Spotlight on Alumnus: Ivan Cash '08 featured in Forbes “30 under 30” for artistic filmmaking

Ivan Cash ‘08 (pictured above) is a Geneseo alumnus who founded a film studio in California called Cash Studios. Despite encountering several obstacles throughout his path to success, Cash has received substantial recognition for his work and was featured in Forbes magazine in 2016 (Courtesy of Ivan.Cash).

It’s not often people credit getting arrested with jump-starting their career. For Ivan Cash ’08, an arrest in New York City for selling t-shirts on the streets helped him land his first professional job in California. 

From there, Cash went on to create his own film studio in 2011—Cash Studios—which makes interactive film projects and videos that have garnered recognition from international news outlets. Cash demonstrates how with the right drive and motivation, even a student from a small school like Geneseo can make big waves.

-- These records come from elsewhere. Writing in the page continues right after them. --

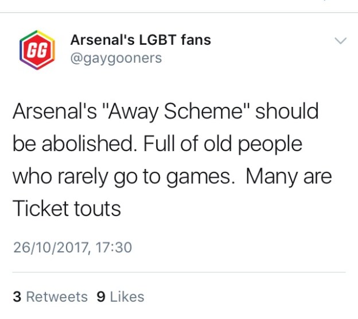
Task: Select the "Full of old people" text
Action: click(x=223, y=144)
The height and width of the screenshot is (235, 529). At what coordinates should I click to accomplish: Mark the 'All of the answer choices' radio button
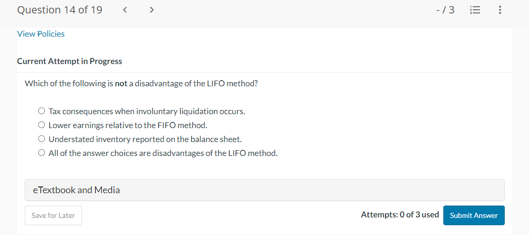pyautogui.click(x=41, y=153)
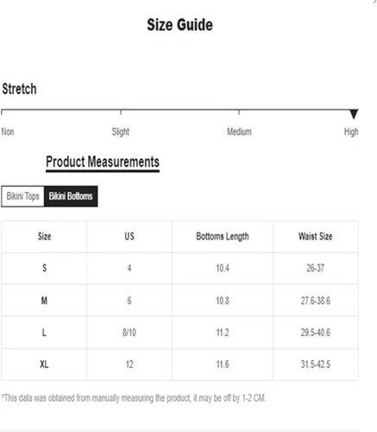Click the Size Guide title
Screen dimensions: 377x432
pyautogui.click(x=180, y=25)
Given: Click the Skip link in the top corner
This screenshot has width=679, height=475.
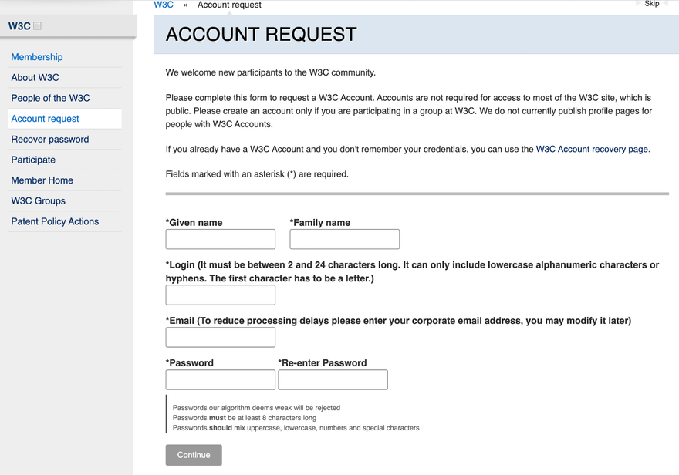Looking at the screenshot, I should (x=652, y=3).
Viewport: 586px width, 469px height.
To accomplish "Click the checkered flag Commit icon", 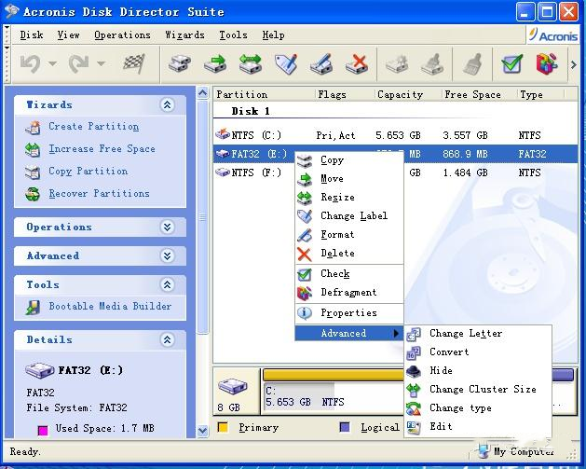I will [133, 64].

While attending Geneseo over a decade ago, Cash was a communication major with a studio arts minor. He was a member of Geneseo Student Television, co-hosting their “Sports Block” show, lead designer for a campus publication at the time known as LIVE Magazine and even wrote a handful of restaurant reviews for The Lamron

After graduation, and his subsequent arrest, Cash moved out to San Francisco where he spent eleven months working for an ad agency. Not completely happy in his role, he moved on to a different ad agency in Amsterdam but was once again disappointed in how the position panned out. Cash took his dissatisfaction with these career moves back to America where he worked as a freelance artist for a few years before developing his own business, Cash Studios. 

“I worked better with a longer leash and not having a boss,” Cash said in a phone interview. “After freelancing for a while, I realized ‘oh, I’m pretty much running my own business already. Might as well make it official.”

Since then, Cash has created a number of incredibly insightful art projects and video series such as “Snail Mail My Email” where volunteers take emails submitted by strangers and turn them into handwritten letters for their recipients; the project has also since been turned into a book. 

“Hack Marriage” had participants enter stores that sold dictionaries and place a sticker over the definition of marriage as a union between a man and woman with an updated definition as a union between two people. The project gained so much popularity that in 2013, Oxford Dictionary officially changed their definition of marriage to be inclusive of gay couples. 

Cash credits his everyday experiences and observation skills with giving him ideas for his projects. 

“Curiosity is my biggest source of inspiration,” Cash said.

Cash has also collaborated with international companies such as Facebook and Toyota, and has been recognized by outlets like Forbes magazine who, selected Cash, as one of their “30 Under 30” in Art and Style in 2016. 

“I’ve done a good job of being very singularly focused on my art and my career and it’s been really nice to have that validated and seen and recognized,” Cash said. “And it’s helped me connect to an international community of badass artists.” 

Above everything else, Cash remains humble and thankful for the opportunities his career has given him, including being able to connect with his artistic heroes, such as Shepard Fairey, founder of OBEY Clothing, or Charlie Todd of Improv Everywhere.

As for what Cash is up to today, his latest project is titled “IRL Glasses,” with IRL standing for “In Real Life.” Funded through a Kickstarter campaign, Cash was able to build a pair of glasses that essentially block all media screens. The irony of the project is not lost on Cash: “I’m a filmmaker who’s trying to block screens from people.”

With years of post-Geneseo life experience behind him, Cash feels it’s important for students to be gentle on themselves and to know the value of taking care of their mental health.

“All the success in the world is meaningless if you’re not happy. It’s important for people to find ways of figuring out what makes them happy,” Cash said. “And get more house plants. Those are always good.”